To submit the protection of the bank that receives off plan amounts and which, by Public Order Law, must verify the existence of the legally required guarantees "under its responsibility" (art 1.2 of law 57/68), to requirements which were never known by buyers, because they were not included neither in the contract nor in Law 57/68 itself, it is clearly an attempt against the Protective Law itself and its spirit of public order, but it is also an aberration if we see it from the perspective of Contract Law and Consumer Law
It also ignores the duties of the entities against money laundering contained in Law 19/93 of December 28, which establishes that financial entities are obliged to control the amounts they received from both property developers and agencies of intermediation, as well as amounts from abroad, in order to know which subjects were behind each operation.
Where then is that duty of "active surveillance" of the Bank?

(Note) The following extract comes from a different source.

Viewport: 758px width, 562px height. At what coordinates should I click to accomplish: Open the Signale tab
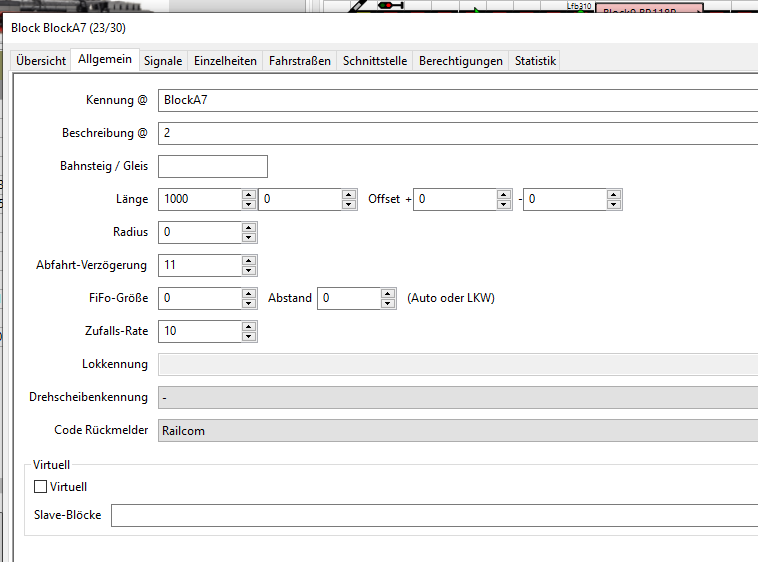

Is it not enough --- simply --- the opening of an account by a developer in which third-party amounts are received so that the bank had begun to monitor?

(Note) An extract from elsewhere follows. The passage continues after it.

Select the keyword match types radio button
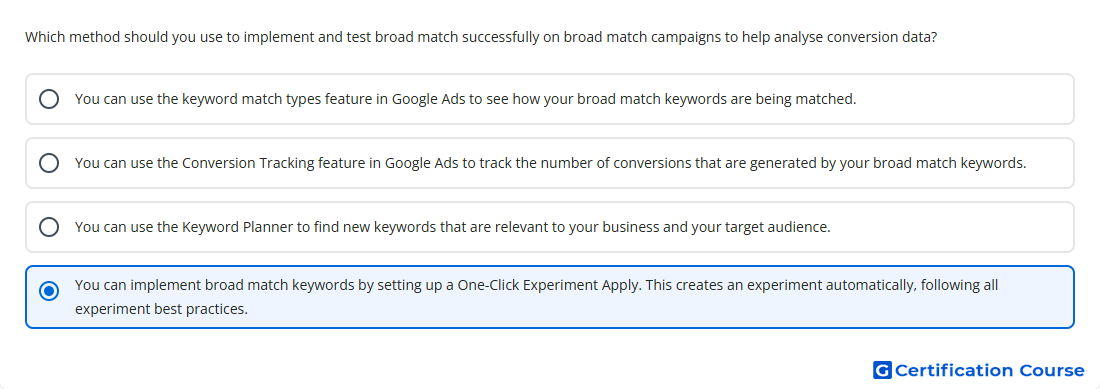This screenshot has height=389, width=1100. coord(49,99)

The fundamental concept that the Supreme has been repeating in innumerable occasions about the moment in which both the guarantor and the depositary entities begin to be responsible is that of "having the possibility of knowing":
"As you remember, among others, judgment 675/2016, of November 16, excludes the responsibility of both the bank receiving the advanced amounts and the guarantor when the payments from the buyer to the seller are made not following the contract clauses and without any possibility of control by the banking entity or the guaranteeing entity, but not of those anticipated amounts that it did have the possibility of knowing (sentences 420/2016, of June 24, and 436/2016, June 29). "
Specifically, in relation to the depositaries, the Supreme Court has specified on two occasions (STS 07/18/2017 and 11/23/2017) that this duty of active surveillance and the consequent responsibilities of Article 1.2 of Law 57/68 begin , at the moment in which these "warn the possibility that they are receiving amounts on account for the purchase of houses". Very consistent with the tutive nature of law 57/68.
Is it not clear then that once a developer account is opened, it is responsible for fulfilling its obligation to monitor everything that is entered and how it is entered? Wouldn't it be shielding in the presence of intermediaries or in the lack of specification in the concept a mockery of the whole spirit and interpretation of law 57/68?
It is the Bank who must investigate and find out, and must prove it and if it does not prove it sufficiently, the responsibility is clear.